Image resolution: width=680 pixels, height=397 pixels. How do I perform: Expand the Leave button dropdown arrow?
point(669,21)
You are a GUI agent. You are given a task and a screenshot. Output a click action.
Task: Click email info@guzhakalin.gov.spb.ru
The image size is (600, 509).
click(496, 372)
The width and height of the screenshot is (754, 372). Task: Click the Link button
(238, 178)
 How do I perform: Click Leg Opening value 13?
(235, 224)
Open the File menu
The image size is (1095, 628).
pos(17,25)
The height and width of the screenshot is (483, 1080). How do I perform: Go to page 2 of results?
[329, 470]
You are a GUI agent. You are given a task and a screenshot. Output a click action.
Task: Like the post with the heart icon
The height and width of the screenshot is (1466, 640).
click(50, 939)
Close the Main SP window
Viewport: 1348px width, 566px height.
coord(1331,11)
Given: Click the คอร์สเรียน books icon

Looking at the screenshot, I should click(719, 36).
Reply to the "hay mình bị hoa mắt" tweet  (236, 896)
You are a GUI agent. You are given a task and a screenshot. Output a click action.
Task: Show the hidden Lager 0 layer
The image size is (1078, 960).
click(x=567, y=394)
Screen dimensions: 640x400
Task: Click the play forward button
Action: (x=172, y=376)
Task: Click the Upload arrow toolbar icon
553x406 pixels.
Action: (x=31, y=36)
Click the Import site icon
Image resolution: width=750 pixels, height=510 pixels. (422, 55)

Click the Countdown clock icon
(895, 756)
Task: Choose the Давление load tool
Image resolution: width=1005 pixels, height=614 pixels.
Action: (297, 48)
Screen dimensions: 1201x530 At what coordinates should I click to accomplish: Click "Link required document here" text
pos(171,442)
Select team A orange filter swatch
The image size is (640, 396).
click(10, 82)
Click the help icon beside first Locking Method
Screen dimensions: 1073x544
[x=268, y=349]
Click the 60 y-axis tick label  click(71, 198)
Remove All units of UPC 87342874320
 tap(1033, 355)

#### Assignment
Retype the records above without changing a single word.

#### Your solution
Image resolution: width=680 pixels, height=397 pixels. How do I perform: Expand the Leave button dropdown arrow?
point(669,21)
You are a GUI agent. You are given a task and a screenshot. Output a click action.
Task: Click email info@guzhakalin.gov.spb.ru
The image size is (600, 509).
click(496, 372)
The width and height of the screenshot is (754, 372). Task: Click the Link button
(238, 178)
 How do I perform: Click Leg Opening value 13?
(235, 224)
Open the File menu
The image size is (1095, 628).
pos(17,25)
The height and width of the screenshot is (483, 1080). How do I perform: Go to page 2 of results?
[329, 470]
You are a GUI agent. You are given a task and a screenshot. Output a click action.
Task: Like the post with the heart icon
The height and width of the screenshot is (1466, 640).
click(50, 939)
Close the Main SP window
Viewport: 1348px width, 566px height.
coord(1331,11)
Given: Click the คอร์สเรียน books icon

Looking at the screenshot, I should click(719, 36).
Reply to the "hay mình bị hoa mắt" tweet  (236, 896)
You are a GUI agent. You are given a task and a screenshot. Output a click action.
Task: Show the hidden Lager 0 layer
The image size is (1078, 960).
click(x=567, y=394)
Screen dimensions: 640x400
Task: Click the play forward button
Action: (x=172, y=376)
Task: Click the Upload arrow toolbar icon
553x406 pixels.
Action: (x=31, y=36)
Click the Import site icon
Image resolution: width=750 pixels, height=510 pixels. (422, 55)

Click the Countdown clock icon
(895, 756)
Task: Choose the Давление load tool
Image resolution: width=1005 pixels, height=614 pixels.
Action: (297, 48)
Screen dimensions: 1201x530 At what coordinates should I click to accomplish: Click "Link required document here" text
pos(171,442)
Select team A orange filter swatch
The image size is (640, 396).
click(10, 82)
Click the help icon beside first Locking Method
Screen dimensions: 1073x544
[x=268, y=349]
Click the 60 y-axis tick label  click(71, 198)
Remove All units of UPC 87342874320
 tap(1033, 355)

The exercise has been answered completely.